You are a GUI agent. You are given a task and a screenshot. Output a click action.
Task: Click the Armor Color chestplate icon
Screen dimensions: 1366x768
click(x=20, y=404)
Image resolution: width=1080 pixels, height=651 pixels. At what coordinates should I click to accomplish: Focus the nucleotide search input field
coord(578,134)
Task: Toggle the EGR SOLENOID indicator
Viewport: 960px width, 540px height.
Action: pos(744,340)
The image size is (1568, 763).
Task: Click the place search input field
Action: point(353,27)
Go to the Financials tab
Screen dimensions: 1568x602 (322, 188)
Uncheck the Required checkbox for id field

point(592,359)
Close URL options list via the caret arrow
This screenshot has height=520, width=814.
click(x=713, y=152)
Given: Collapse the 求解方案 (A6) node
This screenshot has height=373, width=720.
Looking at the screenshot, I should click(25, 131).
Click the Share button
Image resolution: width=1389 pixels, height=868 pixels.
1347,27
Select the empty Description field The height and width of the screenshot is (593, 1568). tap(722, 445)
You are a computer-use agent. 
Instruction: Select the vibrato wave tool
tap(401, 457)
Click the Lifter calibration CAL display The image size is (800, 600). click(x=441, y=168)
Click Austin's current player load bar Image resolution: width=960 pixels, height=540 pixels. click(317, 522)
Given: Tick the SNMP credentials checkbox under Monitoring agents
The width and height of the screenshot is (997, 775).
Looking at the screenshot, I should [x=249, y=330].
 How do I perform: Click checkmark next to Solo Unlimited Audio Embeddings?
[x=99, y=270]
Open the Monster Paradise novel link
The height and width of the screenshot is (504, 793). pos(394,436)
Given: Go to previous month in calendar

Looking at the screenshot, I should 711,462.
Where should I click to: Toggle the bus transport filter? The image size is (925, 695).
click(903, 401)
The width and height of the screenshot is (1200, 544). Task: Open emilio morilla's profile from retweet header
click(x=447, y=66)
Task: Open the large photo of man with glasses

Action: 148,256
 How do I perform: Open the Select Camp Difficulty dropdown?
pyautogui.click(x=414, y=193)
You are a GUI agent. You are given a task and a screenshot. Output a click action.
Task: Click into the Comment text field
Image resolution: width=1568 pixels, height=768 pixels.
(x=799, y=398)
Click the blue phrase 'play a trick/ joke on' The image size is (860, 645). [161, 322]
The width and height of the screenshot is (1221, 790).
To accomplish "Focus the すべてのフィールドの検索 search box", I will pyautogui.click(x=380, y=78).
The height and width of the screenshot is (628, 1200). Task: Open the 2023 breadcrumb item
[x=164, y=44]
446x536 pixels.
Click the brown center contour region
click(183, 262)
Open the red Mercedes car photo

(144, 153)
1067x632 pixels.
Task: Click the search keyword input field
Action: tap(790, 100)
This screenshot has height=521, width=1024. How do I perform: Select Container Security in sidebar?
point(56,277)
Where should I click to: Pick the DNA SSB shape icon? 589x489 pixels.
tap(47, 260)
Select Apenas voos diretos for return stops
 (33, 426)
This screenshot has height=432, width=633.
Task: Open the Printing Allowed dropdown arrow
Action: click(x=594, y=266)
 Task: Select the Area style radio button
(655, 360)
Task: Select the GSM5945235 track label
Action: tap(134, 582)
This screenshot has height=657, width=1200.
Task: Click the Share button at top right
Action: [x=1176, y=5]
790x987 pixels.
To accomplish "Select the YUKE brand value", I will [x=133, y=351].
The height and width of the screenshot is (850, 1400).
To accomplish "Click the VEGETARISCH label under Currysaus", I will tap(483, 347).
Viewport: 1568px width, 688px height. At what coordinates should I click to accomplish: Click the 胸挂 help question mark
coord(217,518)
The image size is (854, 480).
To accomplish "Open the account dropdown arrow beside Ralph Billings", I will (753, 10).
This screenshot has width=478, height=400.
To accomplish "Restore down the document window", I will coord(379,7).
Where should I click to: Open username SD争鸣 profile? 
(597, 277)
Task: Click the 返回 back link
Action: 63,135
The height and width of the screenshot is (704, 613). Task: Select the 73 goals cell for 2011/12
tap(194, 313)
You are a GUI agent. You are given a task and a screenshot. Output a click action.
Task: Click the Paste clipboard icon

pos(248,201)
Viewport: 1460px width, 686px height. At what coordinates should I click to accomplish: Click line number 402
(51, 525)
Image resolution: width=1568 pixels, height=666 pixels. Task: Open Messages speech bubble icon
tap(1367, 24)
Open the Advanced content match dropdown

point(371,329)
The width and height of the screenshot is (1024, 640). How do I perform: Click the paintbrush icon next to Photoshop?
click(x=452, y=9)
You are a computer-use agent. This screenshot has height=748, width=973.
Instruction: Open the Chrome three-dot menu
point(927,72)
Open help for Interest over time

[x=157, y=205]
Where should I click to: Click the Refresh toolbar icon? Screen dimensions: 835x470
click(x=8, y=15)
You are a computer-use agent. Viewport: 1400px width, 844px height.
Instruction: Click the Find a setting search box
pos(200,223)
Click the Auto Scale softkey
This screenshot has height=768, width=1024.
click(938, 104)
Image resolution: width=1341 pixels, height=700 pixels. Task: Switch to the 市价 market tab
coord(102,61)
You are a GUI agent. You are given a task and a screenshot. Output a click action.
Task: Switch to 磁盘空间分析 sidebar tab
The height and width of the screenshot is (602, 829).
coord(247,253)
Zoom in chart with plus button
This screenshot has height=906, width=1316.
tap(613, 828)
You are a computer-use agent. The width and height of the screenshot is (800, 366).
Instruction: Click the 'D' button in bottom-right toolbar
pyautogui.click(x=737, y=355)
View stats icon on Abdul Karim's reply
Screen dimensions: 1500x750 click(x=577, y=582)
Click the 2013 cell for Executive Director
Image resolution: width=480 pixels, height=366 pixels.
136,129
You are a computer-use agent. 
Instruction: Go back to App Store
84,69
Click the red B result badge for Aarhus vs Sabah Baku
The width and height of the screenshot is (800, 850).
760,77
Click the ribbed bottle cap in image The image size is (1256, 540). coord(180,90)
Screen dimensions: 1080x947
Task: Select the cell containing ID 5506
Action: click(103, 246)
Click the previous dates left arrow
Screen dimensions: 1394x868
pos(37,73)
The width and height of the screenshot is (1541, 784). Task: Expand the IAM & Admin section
***
Lines after the one containing "Given: Collapse the 求解方案 (A6) node" are left out; every line from the start of the entries through that line is restated word for word.

[Result for this task]:
You are a GUI agent. You are given a task and a screenshot. Output a click action.
Task: Click the Armor Color chestplate icon
Screen dimensions: 1366x768
click(x=20, y=404)
Image resolution: width=1080 pixels, height=651 pixels. At what coordinates should I click to accomplish: Focus the nucleotide search input field
coord(578,134)
Task: Toggle the EGR SOLENOID indicator
Viewport: 960px width, 540px height.
Action: pos(744,340)
The image size is (1568, 763).
Task: Click the place search input field
Action: point(353,27)
Go to the Financials tab
Screen dimensions: 1568x602 (322, 188)
Uncheck the Required checkbox for id field

point(592,359)
Close URL options list via the caret arrow
This screenshot has height=520, width=814.
click(x=713, y=152)
Given: Collapse the 求解方案 (A6) node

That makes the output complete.